La sécurisation des approvisionnements en matières premières est un problème délicat. On peut citer, entre autres alternatives au caoutchouc, la guayule, qui génère de l'isoprène, présent dans le latex de l'hévéa, et le pissenlit cultivé par les Soviétiques au cours de la Seconde Guerre mondiale. C'était l'époque où la route du caoutchouc naturel était fermée, puisque les Japonais occupaient l'Asie du Sud-Est où se concentraient les plantations. Il n'existait pas d'autre solution que le recyclage ou les cultures alternatives. On compte plus de 1 000 plantes laticifères dans le monde. Le pissenlit qui pousse en France fournit aussi de l'isoprène, mais dans une faible proportion.

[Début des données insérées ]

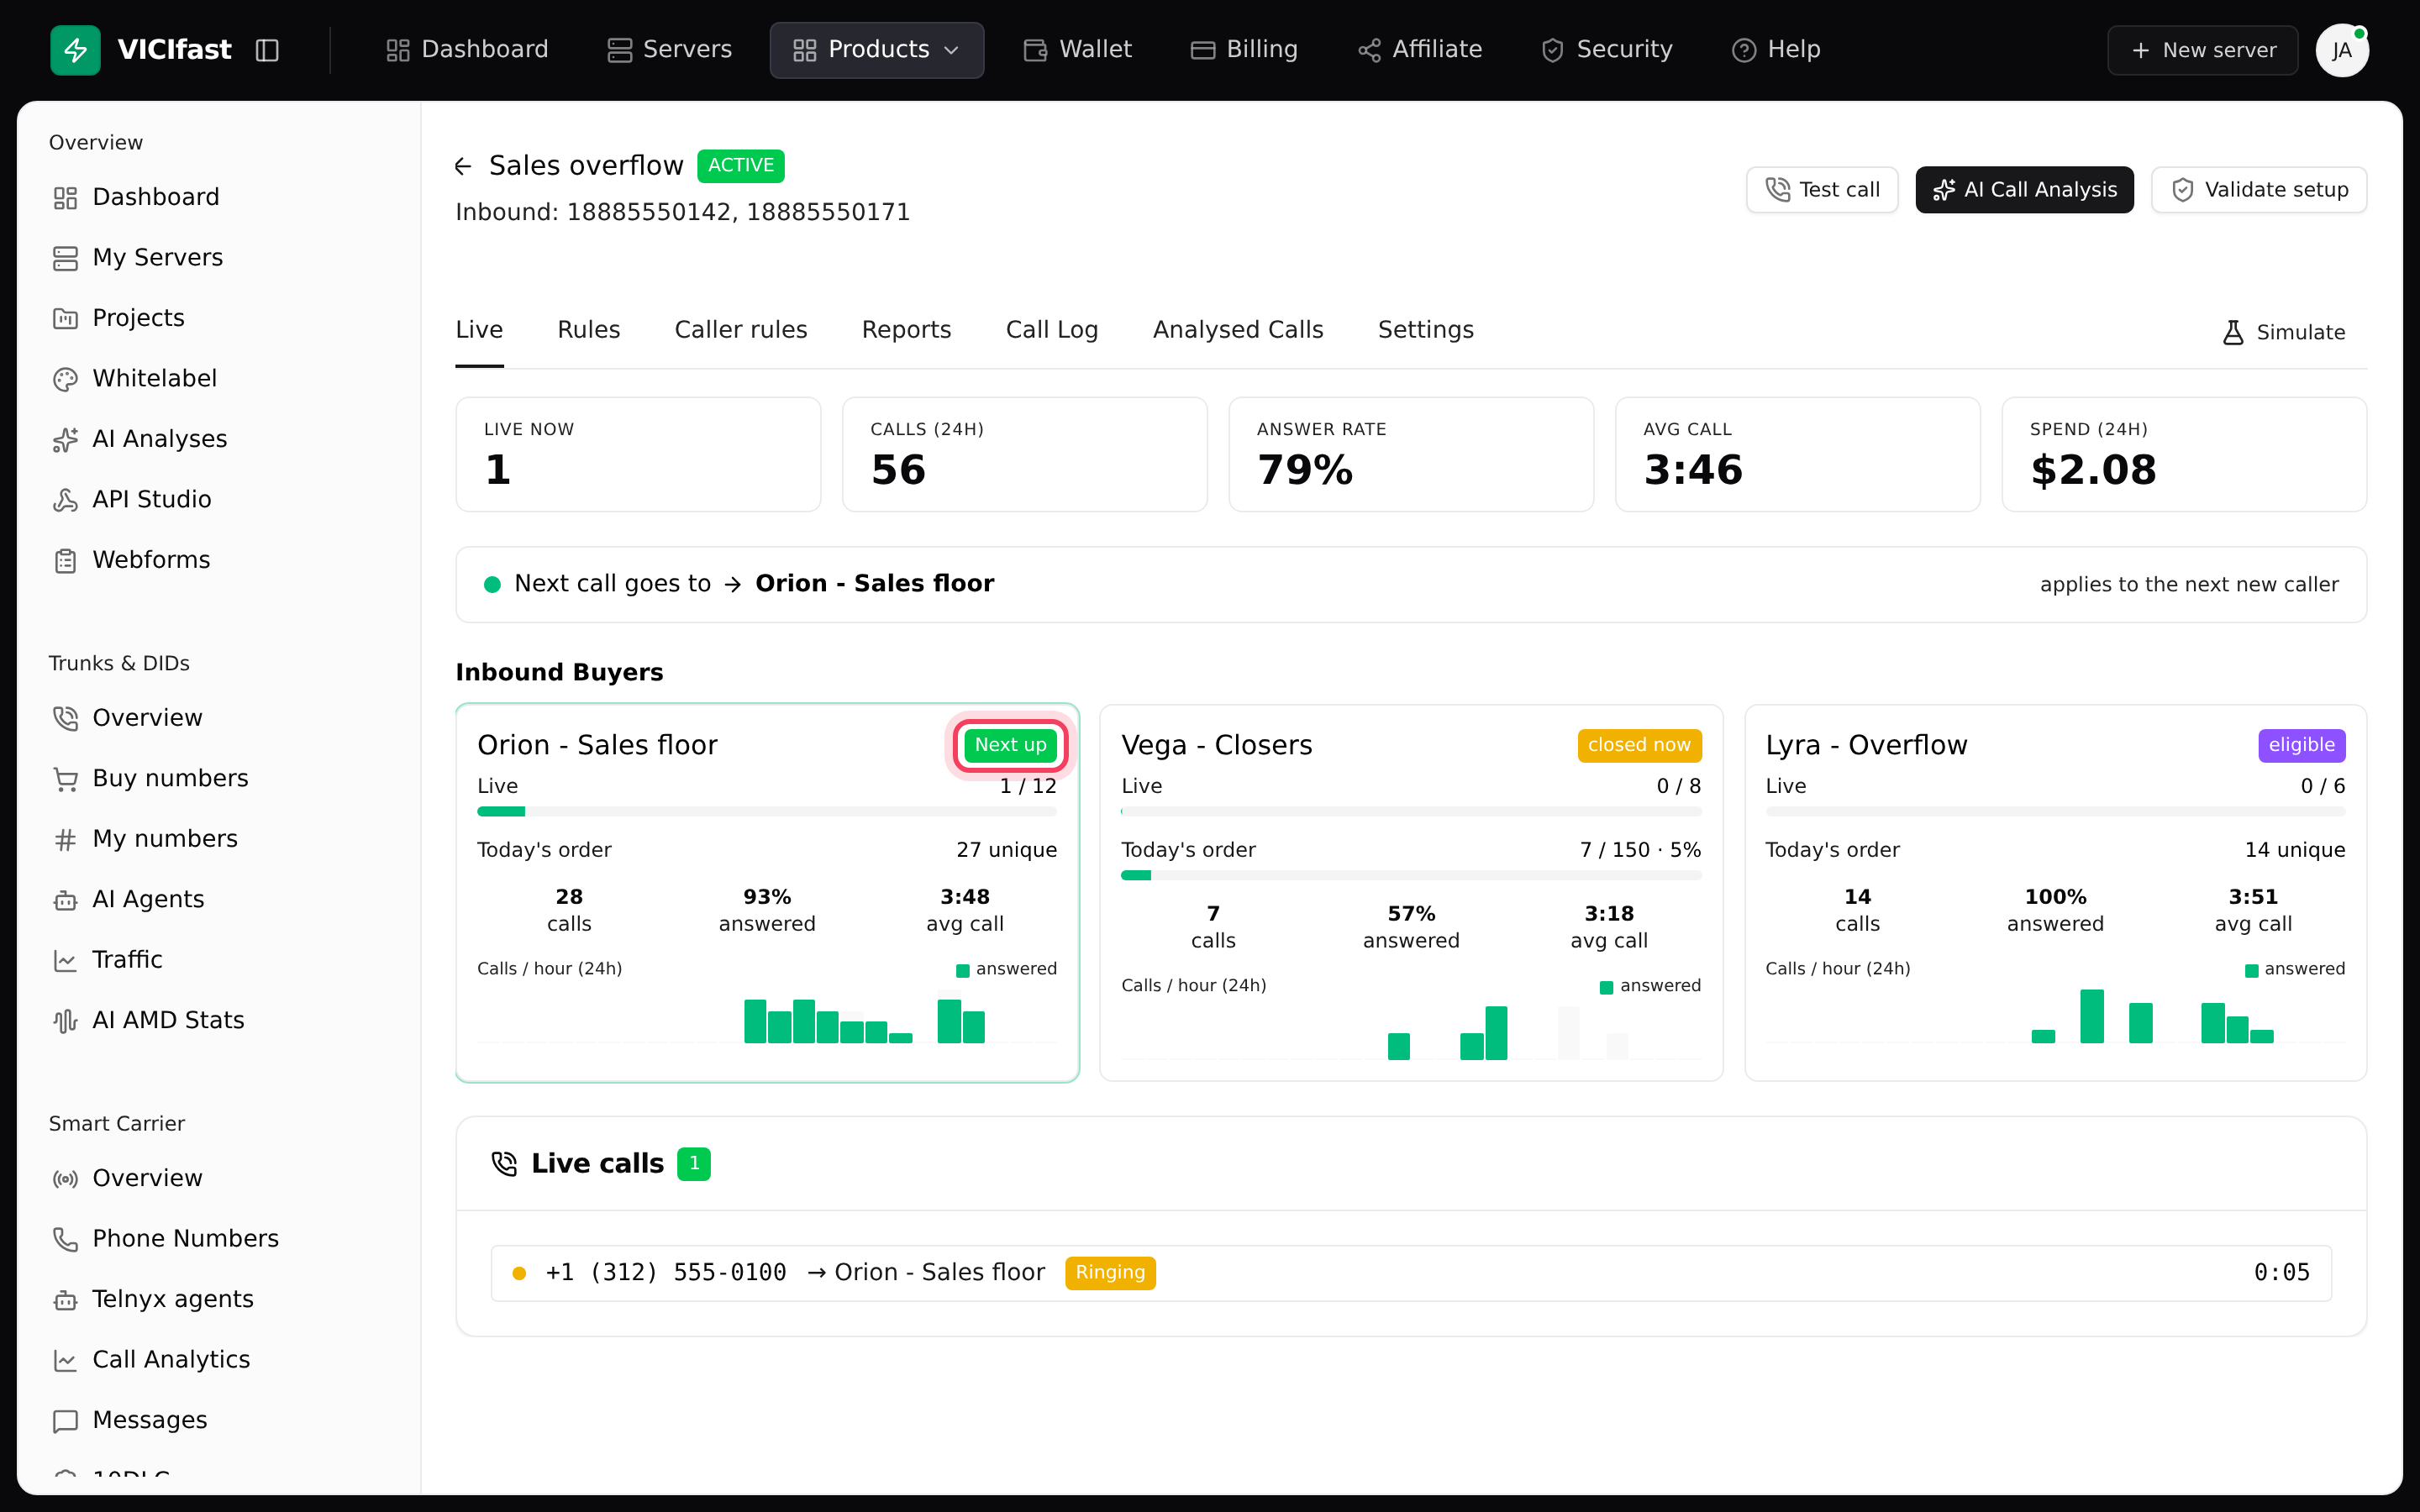The height and width of the screenshot is (1512, 2420).
Task: Click the Test call button
Action: (x=1821, y=190)
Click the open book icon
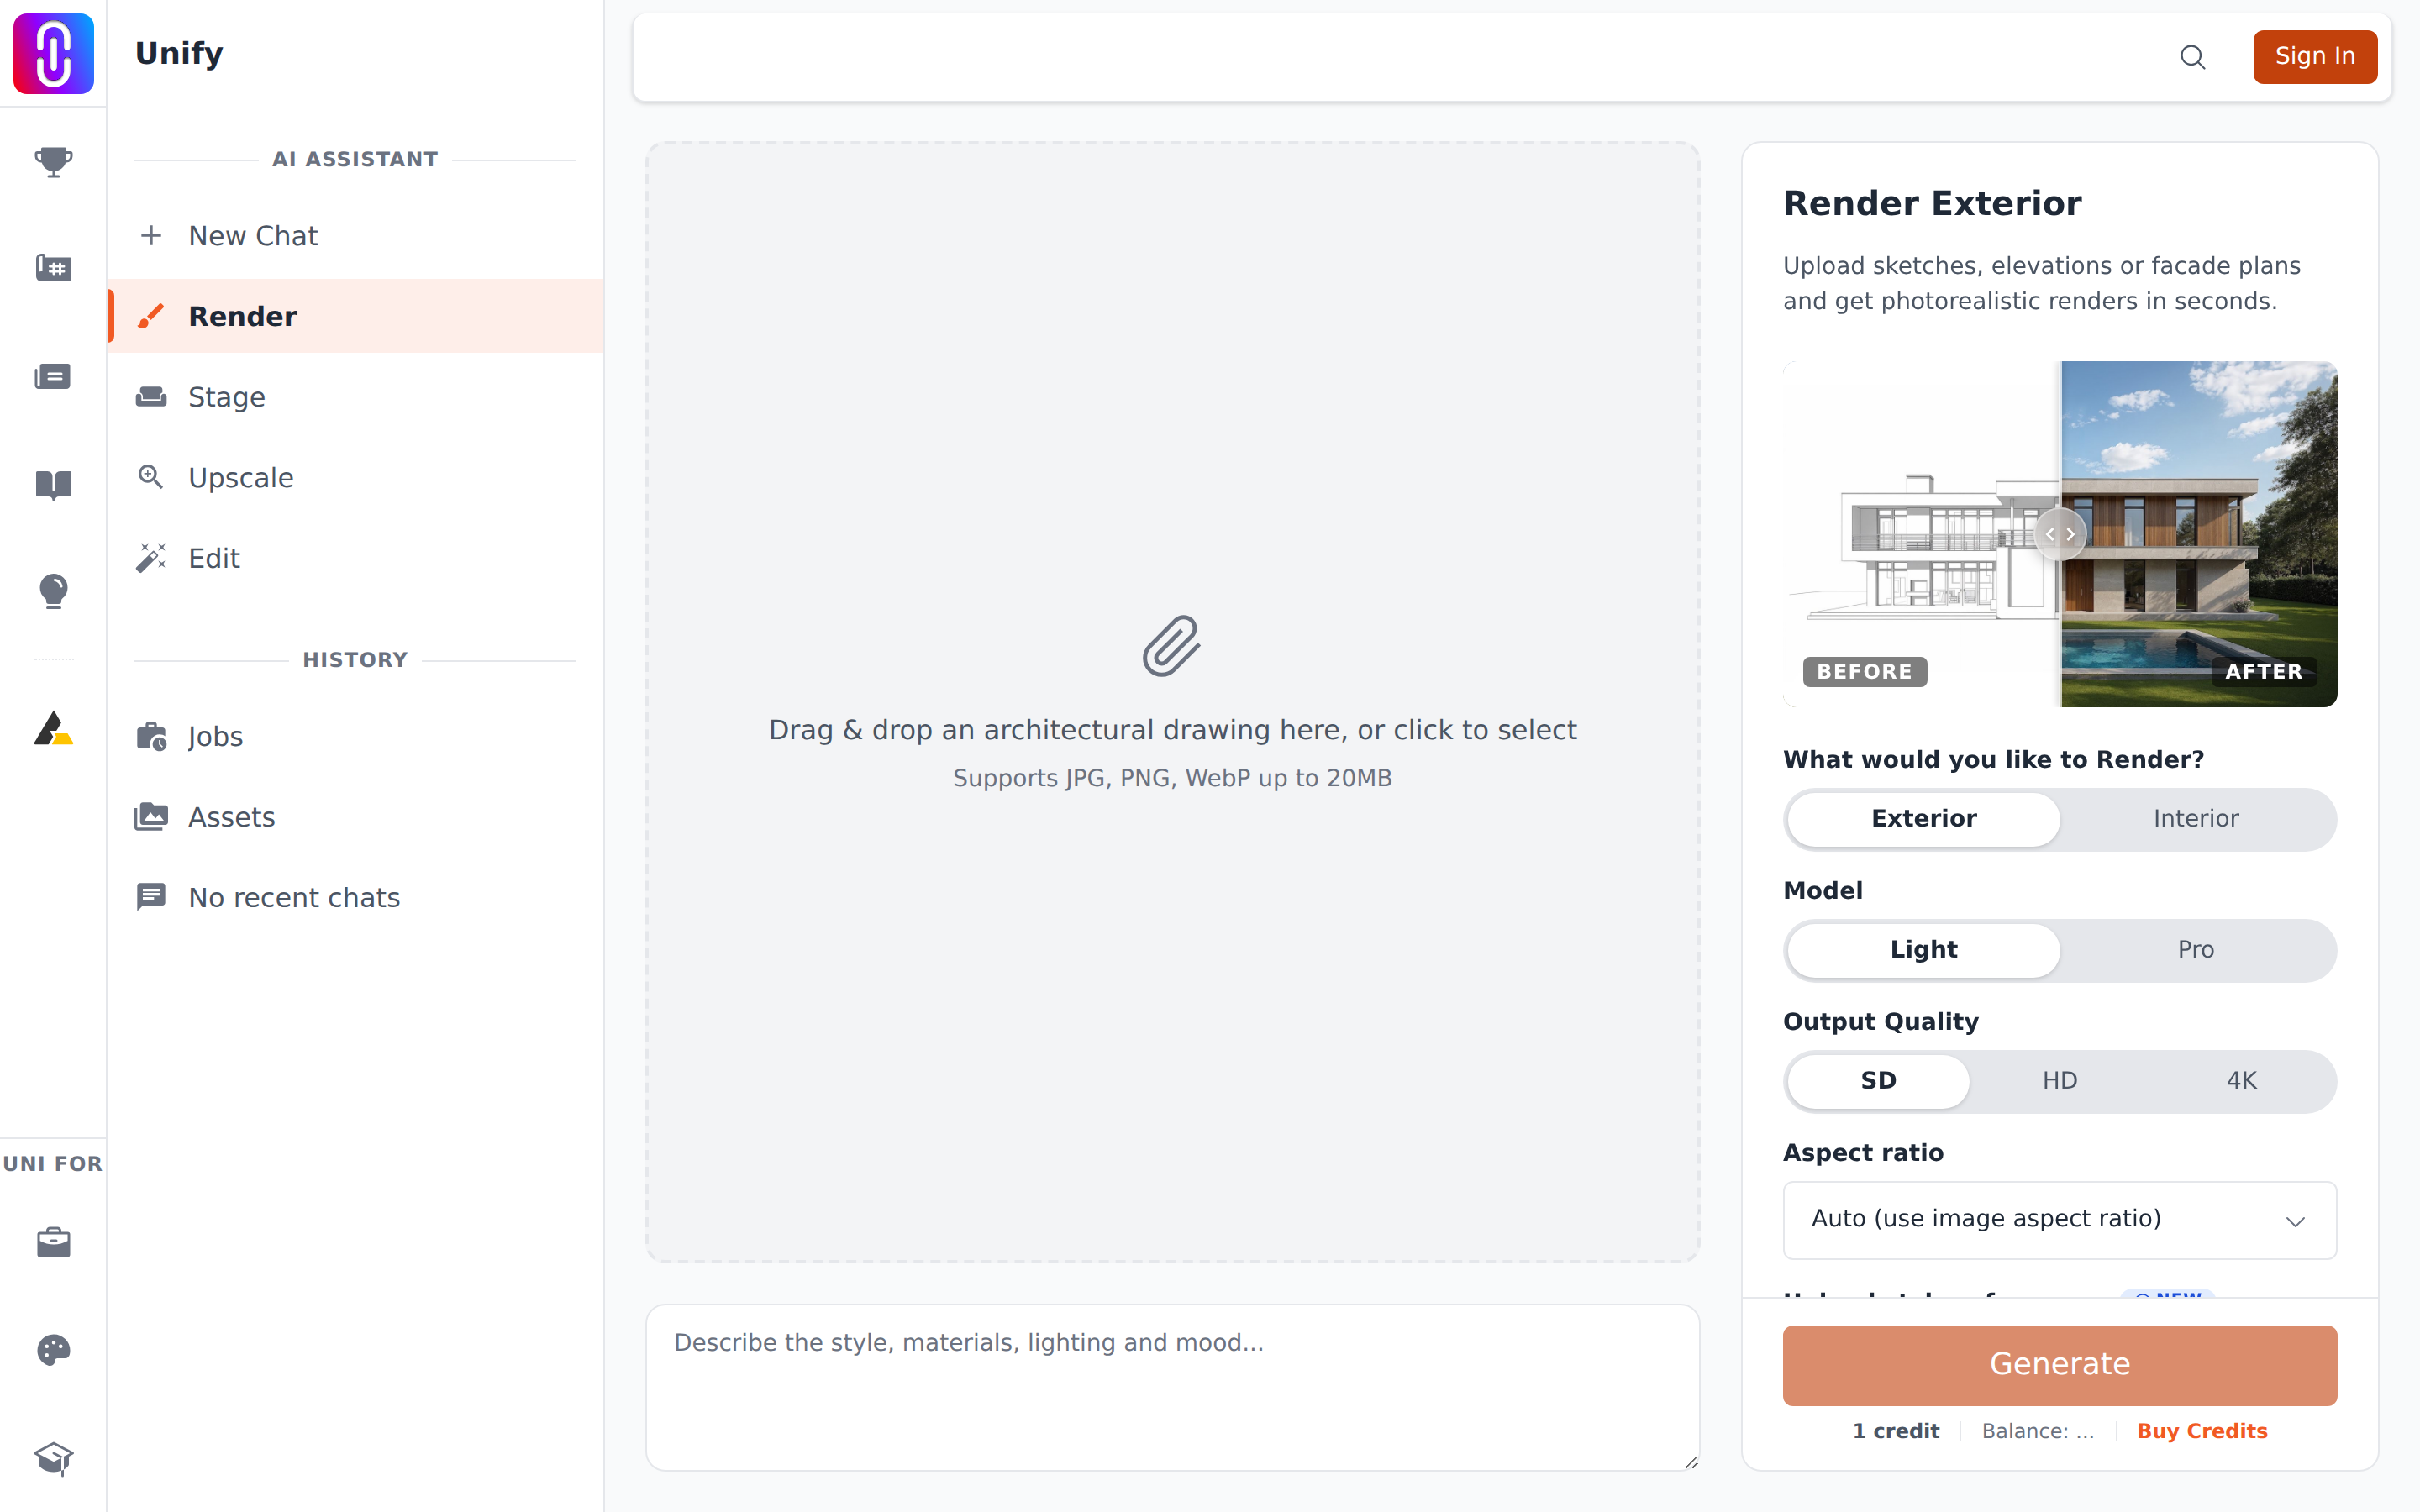 (x=53, y=485)
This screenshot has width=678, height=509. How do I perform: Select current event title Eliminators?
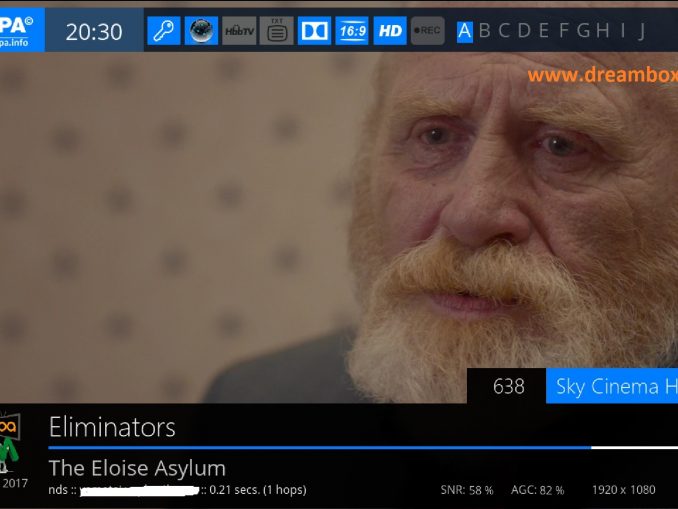tap(112, 427)
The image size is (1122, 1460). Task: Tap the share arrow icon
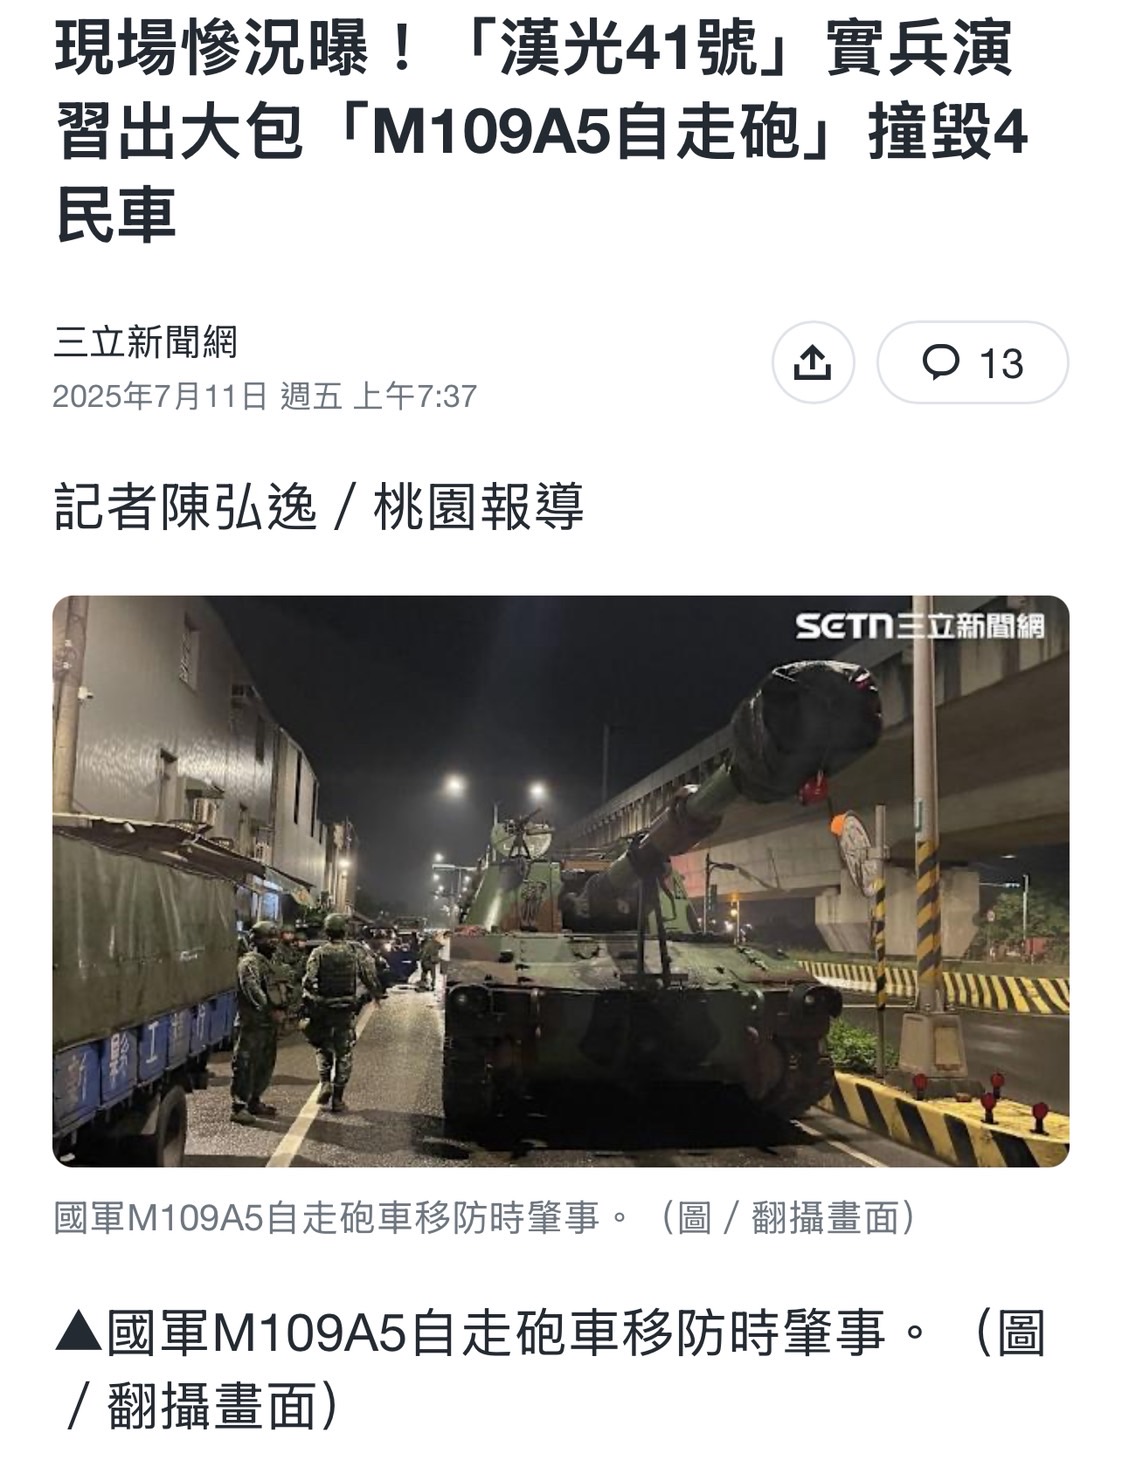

Si l'hevea brasiliensis reste la seule plante cultivée qui produise du caoutchouc naturel, un programme européen, auquel participe le Centre de coopération internationale en recherche agronomique pour le développement (CIRAD), basé à Montpellier, cherche à lui trouver un substitut. Il était difficile de développer la culture de l'hévéa dans sa zone de production, les hauts bassins amazoniens, car l'arbre est victime d'une maladie cryptogamique qui entraîne la défoliation et empêche la production de latex. Les Brésiliens ont toutefois réussi à le faire pousser au sud, dans le Mato Grosso, le reste de la production étant assurée à plus de 90 % par l'Asie du Sud-Est, Thaïlande, Indonésie, Malaisie et Vietnam.

Le CIRAD travaille, en association avec Michelin, sur des clones résistant au microcyclus ulei, champignon qui n'est pas connu dans l'Asie du Sud-Est. Le risque que celui-ci représente, que j'entends évoquer depuis des années, mérite d'être pris en compte, au même titre que d'autres facteurs climatiques ou phytosanitaires propres à toute activité agricole.

L'hévéaculture, qui représentait à l'origine 100 % de la consommation des gommes des manufacturiers de pneumatiques, fournit aujourd'hui 40 % de la consommation mondiale de caoutchouc. Le taux est descendu à 30 % dans les années soixante-dix ; depuis lors, il est remonté, compte tenu de la qualité inégalée de ce matériau.

L'évolution des cours pose un réel problème. Le prix du caoutchouc naturel a considérablement augmenté début 2011, ce qui a généré des surcoûts pour les manufacturiers. Cette situation a pourtant eu un effet positif pour les planteurs, lesquels ont bénéficié d'un prix plus rémunérateur, qui les a amenés à réinvestir. Il faut attendre sept ans avant de pouvoir exploiter une plantation d'hévéas. Le cycle ayant commencé en 2005, nous bénéficierons pendant cinq ou six ans d'un surplus d'offre. Nous n'avons donc rien à craindre à court ni à moyen terme. Un problème pourrait toutefois survenir à plus longue échéance, compte tenu de la croissance du parc automobile mondial.